== Directions for this task ==
Look through the material and copy each line holding "computer".

== Input data ==
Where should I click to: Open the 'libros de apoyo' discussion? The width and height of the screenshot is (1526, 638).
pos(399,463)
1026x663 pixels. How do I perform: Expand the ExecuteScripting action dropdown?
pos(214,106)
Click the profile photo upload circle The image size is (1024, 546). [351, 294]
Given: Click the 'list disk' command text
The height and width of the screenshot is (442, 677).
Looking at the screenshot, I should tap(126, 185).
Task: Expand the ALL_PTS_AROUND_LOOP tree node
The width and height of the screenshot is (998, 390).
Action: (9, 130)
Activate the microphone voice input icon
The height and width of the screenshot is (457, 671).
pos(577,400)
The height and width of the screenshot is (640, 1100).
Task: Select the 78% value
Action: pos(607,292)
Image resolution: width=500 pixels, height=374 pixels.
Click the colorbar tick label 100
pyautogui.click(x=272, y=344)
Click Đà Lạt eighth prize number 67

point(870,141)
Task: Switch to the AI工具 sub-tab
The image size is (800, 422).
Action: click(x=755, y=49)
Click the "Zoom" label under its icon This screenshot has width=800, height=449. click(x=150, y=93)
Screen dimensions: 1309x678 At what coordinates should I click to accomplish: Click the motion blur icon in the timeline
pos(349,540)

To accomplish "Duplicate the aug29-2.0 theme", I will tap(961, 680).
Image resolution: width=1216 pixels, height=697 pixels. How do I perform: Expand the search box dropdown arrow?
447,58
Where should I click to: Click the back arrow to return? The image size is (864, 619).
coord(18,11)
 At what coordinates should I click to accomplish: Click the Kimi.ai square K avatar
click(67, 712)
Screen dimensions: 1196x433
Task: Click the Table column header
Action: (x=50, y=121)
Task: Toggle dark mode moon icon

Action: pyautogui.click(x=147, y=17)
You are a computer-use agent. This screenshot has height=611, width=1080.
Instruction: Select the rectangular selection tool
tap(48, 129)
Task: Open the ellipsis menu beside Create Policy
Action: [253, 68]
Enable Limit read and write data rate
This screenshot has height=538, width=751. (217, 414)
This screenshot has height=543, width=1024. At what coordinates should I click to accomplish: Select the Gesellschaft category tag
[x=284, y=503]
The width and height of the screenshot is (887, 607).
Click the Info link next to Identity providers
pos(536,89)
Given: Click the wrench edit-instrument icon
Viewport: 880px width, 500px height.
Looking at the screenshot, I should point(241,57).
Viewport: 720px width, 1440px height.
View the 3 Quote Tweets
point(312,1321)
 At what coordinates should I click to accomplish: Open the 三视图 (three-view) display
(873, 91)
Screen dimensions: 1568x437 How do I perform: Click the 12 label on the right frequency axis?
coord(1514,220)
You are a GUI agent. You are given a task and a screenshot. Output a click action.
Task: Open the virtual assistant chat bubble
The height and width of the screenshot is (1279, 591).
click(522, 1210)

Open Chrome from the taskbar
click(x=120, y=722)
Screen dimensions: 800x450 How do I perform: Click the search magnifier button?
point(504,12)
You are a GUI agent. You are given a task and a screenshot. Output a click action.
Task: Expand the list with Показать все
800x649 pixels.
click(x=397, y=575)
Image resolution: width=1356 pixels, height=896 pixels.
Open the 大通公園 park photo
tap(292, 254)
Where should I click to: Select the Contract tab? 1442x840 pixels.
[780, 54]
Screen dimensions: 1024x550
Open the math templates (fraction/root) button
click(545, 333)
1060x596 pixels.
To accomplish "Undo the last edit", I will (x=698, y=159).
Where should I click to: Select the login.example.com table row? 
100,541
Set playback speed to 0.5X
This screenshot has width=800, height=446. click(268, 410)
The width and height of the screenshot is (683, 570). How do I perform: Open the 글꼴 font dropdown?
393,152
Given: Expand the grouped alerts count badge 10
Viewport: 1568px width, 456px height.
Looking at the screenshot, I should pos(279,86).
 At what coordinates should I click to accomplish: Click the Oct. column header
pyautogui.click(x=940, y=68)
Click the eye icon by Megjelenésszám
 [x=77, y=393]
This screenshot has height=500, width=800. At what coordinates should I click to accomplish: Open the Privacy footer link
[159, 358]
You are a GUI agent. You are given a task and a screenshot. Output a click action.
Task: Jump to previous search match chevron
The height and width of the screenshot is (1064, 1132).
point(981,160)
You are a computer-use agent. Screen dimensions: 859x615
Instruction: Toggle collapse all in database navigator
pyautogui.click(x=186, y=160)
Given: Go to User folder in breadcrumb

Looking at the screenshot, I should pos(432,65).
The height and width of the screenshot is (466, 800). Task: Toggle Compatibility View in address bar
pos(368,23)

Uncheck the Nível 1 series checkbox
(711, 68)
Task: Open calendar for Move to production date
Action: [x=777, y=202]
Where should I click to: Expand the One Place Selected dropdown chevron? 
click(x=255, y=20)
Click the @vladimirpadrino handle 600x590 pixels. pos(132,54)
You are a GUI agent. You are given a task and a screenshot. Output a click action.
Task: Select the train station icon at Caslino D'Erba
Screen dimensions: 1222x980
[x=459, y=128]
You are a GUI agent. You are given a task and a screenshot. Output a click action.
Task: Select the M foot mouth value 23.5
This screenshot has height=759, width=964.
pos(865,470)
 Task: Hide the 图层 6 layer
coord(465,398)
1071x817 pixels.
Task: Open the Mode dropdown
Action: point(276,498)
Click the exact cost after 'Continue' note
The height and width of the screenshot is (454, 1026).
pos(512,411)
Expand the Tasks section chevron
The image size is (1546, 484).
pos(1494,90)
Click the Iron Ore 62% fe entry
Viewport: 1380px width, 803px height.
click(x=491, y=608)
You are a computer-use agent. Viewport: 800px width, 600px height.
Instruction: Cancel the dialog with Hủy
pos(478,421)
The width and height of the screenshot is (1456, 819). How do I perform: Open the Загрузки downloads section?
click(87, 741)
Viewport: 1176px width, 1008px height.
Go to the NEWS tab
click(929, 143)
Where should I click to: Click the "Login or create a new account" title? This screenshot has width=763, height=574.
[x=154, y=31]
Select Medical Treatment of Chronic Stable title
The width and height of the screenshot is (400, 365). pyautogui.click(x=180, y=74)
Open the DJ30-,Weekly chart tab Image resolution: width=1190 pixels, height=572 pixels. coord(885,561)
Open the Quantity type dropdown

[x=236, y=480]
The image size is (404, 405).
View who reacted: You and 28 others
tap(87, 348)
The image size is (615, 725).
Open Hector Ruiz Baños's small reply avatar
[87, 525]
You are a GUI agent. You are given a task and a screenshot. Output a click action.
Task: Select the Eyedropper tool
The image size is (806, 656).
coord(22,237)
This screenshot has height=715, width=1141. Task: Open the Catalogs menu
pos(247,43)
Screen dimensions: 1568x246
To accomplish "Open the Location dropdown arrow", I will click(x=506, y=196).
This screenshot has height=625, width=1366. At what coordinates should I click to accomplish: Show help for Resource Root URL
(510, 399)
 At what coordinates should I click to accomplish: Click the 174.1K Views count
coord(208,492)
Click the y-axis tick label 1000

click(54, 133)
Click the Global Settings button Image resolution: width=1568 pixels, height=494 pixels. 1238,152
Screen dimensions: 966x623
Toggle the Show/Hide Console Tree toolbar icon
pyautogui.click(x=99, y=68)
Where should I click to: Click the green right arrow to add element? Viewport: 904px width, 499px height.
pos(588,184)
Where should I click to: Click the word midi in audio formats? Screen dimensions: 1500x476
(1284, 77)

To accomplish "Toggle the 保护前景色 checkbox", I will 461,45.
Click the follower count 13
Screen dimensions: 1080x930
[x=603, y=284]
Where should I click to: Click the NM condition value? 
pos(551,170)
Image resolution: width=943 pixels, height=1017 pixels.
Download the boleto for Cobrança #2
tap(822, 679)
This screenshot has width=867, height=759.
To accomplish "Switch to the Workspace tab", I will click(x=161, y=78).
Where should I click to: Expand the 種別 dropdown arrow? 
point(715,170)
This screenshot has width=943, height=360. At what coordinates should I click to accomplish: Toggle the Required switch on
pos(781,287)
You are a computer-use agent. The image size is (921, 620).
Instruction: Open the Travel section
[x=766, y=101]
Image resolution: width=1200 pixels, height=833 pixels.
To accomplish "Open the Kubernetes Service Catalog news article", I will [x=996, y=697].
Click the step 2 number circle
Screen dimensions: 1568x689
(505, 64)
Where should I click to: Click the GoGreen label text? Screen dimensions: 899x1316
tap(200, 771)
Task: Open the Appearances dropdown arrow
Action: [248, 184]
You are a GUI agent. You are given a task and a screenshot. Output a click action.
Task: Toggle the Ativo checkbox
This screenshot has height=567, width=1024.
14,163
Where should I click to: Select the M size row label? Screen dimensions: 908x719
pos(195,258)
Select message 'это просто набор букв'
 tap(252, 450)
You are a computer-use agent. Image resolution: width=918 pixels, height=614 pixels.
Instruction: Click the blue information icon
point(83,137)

== Output for this exercise ==
You are a computer-use agent. This screenshot has height=611, width=1080.
You are a computer-use agent. Screen dimensions: 859x615
You are a computer-use agent. Viewport: 800px width, 600px height.
You are a computer-use agent. The image size is (921, 620).
You are a computer-use agent. Image resolution: width=918 pixels, height=614 pixels.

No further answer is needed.